■ AIM OF THE EXERCISE
Give only the lines starting with the one containing "Open The Insider" and ending with the one containing "tap(878, 677)", with "comment field" swapped for "text box" and nothing else altered.

━━━━━━━━━━━━━━━━━━━━

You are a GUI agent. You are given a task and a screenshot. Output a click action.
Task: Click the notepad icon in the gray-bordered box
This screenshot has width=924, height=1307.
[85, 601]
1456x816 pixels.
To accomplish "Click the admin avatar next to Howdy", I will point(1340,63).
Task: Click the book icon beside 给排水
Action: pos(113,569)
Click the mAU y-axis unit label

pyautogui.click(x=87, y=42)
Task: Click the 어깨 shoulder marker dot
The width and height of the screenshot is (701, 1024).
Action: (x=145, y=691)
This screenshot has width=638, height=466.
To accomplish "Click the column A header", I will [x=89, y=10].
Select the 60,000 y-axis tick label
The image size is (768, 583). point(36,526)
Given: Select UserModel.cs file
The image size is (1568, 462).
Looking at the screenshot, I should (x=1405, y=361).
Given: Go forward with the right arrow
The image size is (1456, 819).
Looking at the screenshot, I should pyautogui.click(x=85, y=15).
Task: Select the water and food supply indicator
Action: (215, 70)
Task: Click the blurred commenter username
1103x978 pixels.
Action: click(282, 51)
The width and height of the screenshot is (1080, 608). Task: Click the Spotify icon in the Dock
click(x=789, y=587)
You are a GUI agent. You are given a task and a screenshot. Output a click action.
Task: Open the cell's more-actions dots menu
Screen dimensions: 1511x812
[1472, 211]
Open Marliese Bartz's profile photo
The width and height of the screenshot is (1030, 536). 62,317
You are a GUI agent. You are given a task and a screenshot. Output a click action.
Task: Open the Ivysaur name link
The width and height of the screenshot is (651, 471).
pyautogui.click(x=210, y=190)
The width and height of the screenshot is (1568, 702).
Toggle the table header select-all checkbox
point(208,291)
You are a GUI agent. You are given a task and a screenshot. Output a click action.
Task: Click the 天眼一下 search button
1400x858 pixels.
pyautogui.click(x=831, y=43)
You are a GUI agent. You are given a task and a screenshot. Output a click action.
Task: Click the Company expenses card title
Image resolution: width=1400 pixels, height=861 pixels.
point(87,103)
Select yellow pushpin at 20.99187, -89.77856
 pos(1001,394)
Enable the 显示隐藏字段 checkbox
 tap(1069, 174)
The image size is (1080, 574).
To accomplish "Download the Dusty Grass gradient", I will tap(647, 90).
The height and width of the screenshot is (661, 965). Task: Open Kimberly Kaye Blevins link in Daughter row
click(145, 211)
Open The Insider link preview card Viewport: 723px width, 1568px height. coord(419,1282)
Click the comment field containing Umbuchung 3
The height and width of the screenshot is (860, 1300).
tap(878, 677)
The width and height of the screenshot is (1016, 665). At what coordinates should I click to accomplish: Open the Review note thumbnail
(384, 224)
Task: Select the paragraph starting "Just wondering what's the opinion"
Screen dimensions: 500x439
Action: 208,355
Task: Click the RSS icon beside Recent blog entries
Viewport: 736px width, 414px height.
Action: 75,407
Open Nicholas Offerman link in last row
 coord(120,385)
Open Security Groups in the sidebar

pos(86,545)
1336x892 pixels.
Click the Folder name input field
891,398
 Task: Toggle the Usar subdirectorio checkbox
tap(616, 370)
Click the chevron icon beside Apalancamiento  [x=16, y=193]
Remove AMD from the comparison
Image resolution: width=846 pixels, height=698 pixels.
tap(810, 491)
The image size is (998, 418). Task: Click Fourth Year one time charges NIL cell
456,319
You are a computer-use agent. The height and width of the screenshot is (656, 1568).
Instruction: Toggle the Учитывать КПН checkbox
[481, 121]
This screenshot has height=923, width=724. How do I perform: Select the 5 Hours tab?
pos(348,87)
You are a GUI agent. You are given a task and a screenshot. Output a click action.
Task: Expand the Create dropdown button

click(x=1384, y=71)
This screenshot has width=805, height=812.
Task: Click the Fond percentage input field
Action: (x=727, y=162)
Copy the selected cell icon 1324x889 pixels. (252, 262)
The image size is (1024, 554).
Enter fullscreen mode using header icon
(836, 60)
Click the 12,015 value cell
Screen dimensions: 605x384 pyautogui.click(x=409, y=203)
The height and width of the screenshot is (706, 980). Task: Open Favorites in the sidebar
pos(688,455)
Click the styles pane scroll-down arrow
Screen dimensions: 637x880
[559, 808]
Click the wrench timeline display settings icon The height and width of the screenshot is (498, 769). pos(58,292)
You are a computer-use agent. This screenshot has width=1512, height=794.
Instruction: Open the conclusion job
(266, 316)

━━━━━━━━━━━━━━━━━━━━

■ WORKED SOLUTION
Open The Insider link preview card Viewport: 723px width, 1568px height. coord(419,1282)
Click the text box containing Umbuchung 3
The height and width of the screenshot is (860, 1300).
tap(878, 677)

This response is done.